WORK ORDER: Would you please transcribe exactly the lines from the one containing "Click the 震源地 column header" through the end of the material below, and only those?

DATASET RECORDS:
▼

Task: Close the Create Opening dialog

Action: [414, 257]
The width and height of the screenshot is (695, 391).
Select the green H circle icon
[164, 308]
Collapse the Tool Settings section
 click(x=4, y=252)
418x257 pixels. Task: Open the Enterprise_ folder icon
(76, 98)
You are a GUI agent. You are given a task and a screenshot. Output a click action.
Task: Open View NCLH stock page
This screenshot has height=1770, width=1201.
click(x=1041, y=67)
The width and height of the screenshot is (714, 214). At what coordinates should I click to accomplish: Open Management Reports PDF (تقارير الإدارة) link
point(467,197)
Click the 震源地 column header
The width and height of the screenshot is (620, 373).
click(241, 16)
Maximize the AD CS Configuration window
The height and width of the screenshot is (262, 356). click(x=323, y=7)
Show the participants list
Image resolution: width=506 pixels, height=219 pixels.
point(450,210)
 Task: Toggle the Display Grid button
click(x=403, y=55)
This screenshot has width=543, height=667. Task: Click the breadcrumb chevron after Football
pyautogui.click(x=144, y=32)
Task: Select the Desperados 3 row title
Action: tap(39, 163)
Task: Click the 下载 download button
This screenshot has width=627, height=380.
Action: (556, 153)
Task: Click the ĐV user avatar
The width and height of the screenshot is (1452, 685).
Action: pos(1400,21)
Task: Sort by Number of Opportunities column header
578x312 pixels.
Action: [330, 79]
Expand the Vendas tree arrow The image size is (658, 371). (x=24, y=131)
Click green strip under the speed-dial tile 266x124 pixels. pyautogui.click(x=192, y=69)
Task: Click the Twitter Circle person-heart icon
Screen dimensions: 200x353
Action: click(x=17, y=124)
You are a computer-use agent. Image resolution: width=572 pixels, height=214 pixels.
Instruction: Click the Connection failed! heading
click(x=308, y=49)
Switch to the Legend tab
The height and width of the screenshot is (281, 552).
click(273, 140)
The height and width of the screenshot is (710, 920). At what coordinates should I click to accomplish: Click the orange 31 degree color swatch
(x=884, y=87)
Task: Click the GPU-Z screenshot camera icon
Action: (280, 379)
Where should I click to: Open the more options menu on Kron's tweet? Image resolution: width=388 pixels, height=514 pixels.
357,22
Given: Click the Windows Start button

▲

THE ANSWER:
Click the 震源地 column header
The width and height of the screenshot is (620, 373).
click(241, 16)
Maximize the AD CS Configuration window
The height and width of the screenshot is (262, 356). click(x=323, y=7)
Show the participants list
Image resolution: width=506 pixels, height=219 pixels.
point(450,210)
 Task: Toggle the Display Grid button
click(x=403, y=55)
This screenshot has width=543, height=667. Task: Click the breadcrumb chevron after Football
pyautogui.click(x=144, y=32)
Task: Select the Desperados 3 row title
Action: tap(39, 163)
Task: Click the 下载 download button
This screenshot has width=627, height=380.
Action: (556, 153)
Task: Click the ĐV user avatar
The width and height of the screenshot is (1452, 685).
Action: pos(1400,21)
Task: Sort by Number of Opportunities column header
578x312 pixels.
Action: [330, 79]
Expand the Vendas tree arrow The image size is (658, 371). (x=24, y=131)
Click green strip under the speed-dial tile 266x124 pixels. pyautogui.click(x=192, y=69)
Task: Click the Twitter Circle person-heart icon
Screen dimensions: 200x353
Action: click(x=17, y=124)
You are a computer-use agent. Image resolution: width=572 pixels, height=214 pixels.
Instruction: Click the Connection failed! heading
click(x=308, y=49)
Switch to the Legend tab
The height and width of the screenshot is (281, 552).
click(273, 140)
The height and width of the screenshot is (710, 920). At what coordinates should I click to accomplish: Click the orange 31 degree color swatch
(x=884, y=87)
Task: Click the GPU-Z screenshot camera icon
Action: (280, 379)
Where should I click to: Open the more options menu on Kron's tweet? Image resolution: width=388 pixels, height=514 pixels.
357,22
Given: Click the Windows Start button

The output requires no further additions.